Pouces et index suspendus et parallèles, exercer une traction vive mais délicate, pivoter, engloutir. Ou glisser un pouce décidé dans le bâillement du papier, faire sauter de l’ongle, engloutir. Papier promesse au crissement indiscret, attention à la convoitise … Le délicieux froissement finit par éveiller l’attention des autres infortunés qui gisaient dans la soute. Les hommes, au nombre de quatre, parlaient peu et dormaient le plus souvent. Le cinquième jour mon père, dans sa candeur, ne put résister à satisfaire la curiosité qui s’était allumée dans ces regards moribonds. Il ressentit néanmoins un léger malaise devant le regard papillotant de celui qui s’appelait Alkan. Un matin, il trouva trouvé sa poche vide et le papier de bonbon chiffonné, au rebut à peu près à la hauteur de ses oreilles.

Cristallin. Luminescent. Séditieux, tissulaire, insuline, ineffable, fable innée. Tourner autour du pot et faire comme si de rien n’était. Affriole. Affole. Arkan est décédé le 10ème jour. Jonas garda le papier trituré collé au fond de sa poche et le fit sien, pleinement, puisqu’il avait perdu tout qualité désirable. Il le sortait comme un trésor, se régalait de sa luminescence, s’y mirait, lui parlait, parfois. Il le le chérissait jusqu’au délire. Jubiler du froissement. Cristalliser. Rubis sur l’ongle.

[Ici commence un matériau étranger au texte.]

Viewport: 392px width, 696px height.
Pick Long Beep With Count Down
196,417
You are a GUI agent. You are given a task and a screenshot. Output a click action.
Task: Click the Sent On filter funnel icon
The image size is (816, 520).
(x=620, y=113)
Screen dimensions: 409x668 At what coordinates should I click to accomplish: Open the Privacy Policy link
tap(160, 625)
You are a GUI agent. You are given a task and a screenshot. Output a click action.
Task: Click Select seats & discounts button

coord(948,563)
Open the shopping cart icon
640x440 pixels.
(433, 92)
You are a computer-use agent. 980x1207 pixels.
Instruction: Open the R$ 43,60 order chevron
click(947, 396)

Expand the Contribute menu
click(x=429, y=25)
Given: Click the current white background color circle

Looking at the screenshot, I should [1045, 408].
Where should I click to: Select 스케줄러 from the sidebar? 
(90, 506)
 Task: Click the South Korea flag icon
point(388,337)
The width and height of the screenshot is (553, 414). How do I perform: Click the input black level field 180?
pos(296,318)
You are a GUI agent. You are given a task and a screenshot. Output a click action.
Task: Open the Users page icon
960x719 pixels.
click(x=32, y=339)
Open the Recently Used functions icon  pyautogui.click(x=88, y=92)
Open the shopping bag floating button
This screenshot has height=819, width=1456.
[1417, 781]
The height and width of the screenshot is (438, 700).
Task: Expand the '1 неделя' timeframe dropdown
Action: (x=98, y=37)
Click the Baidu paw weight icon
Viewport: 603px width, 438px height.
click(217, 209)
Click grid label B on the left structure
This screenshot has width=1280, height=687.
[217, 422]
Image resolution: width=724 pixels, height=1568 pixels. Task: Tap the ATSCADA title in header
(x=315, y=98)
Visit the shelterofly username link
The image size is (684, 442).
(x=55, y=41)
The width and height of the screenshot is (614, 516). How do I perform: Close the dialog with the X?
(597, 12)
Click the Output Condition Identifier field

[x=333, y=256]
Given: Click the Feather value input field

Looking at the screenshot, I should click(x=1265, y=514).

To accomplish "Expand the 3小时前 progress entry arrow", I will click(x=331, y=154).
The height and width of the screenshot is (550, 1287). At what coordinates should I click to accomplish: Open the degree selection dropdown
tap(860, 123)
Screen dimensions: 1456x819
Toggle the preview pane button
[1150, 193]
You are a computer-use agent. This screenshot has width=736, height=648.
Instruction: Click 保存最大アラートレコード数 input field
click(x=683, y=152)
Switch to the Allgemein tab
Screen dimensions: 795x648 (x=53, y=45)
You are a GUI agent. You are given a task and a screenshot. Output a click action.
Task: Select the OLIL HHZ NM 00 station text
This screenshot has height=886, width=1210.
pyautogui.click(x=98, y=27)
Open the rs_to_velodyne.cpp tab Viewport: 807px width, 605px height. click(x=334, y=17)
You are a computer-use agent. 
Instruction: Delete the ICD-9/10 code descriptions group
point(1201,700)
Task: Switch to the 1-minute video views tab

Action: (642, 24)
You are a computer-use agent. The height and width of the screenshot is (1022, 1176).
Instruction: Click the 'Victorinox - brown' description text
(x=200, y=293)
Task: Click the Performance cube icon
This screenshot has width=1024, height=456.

Ou renvoyer la chose au monde de l’inconsistance et des détritus.

Bien plus tard mon père a rencontré ma mère, puis je suis née. Il est devenu marchand de bonbons. Et je vous garantis que ce n’est pas rien d’être la fille du marchand de bonbons. Je me sentais scintillante mais contaminée par la concupiscence, isolée par l’illusion de ma richesse. Le récit de mon père s’était décalqué. Musicaliser. Lisser, plier, marquer du bout de l’ongle et fabriquer un bateau miniature à une ogrelette en pleurs. Lorsqu’ils étaient dans la soute, un homme venait parfois, leur donnait des quignons de pain et de l’eau puis s’asseyait sur l’échelle et parlait longuement dans sa langue. C’était un homme frêle et blond, à peine plus âgé que mon père. Peu à peu, Jonas repéra des sons, des syllabes qui se répétaient dans le flot : demain, mer, courage. Un jour, Jonas a répété: demain. L’homme a souri, Jonas a montré le papier de bonbons, et l’homme a dit: papier. Peu après ils ont débarqué et Jonas n’a jamais revu l’homme, mais il a commencé à croire aux anges et à glorifier les papiers.

Aujourd’hui je me dis que tout cela est bien étrange. Le récit de Jonas, déjà faiblard, manquait singulièrement de tenue et différait d’une fois sur l’autre. Oh, de tous petits écarts, un mot inédit, un prénom mobile, un détail vagabond. Seul le papier de bonbon subsistait en dépit d’un destin capricieux: parfois donné à l’homme blond en signe de reconnaissance, ou englouti dans un moment de fièvre, caché dans les profondeurs d’un lieu très secret, perdu bêtement, ou enfin sous notre nez mais invisible. Lorsque j’eus passé l’âge d’avaler tout rond, je fus convaincue que mon père brodait, à partir d’une trame historique qui me semblait de plus en plus douteuse. Je ne m’en ouvris pas à ma mère pour une raison que je ne m’explique pas bien. Comme si j’avais le choix d’ouvrir ou de ne pas ouvrir…

4 commentaires à propos de “Affabulation”

  1. Merci de m’escorter. Votre commentaire me touche d’autant plus que je suis très sensible à vos textes.

  2. Autobiographique ou pas, fictive ou non, peu importe, j’aime beaucoup cette histoire !

    • Merci de votre lecture, je suis ravie que l’histoire vous plaise. Le discernement de la fiction et des bouts de vérité biographiques qui s’y baladeraient n’a pour moi aussi qu’un intérêt secondaire. Sauf à dire que la recomposition m’amuse … En l’occurrence dans ce texte, historiquement parlant, tout est faux 🙂 L’historiette a émergé toute seule de la tambouille des 1, 2, 3, 4.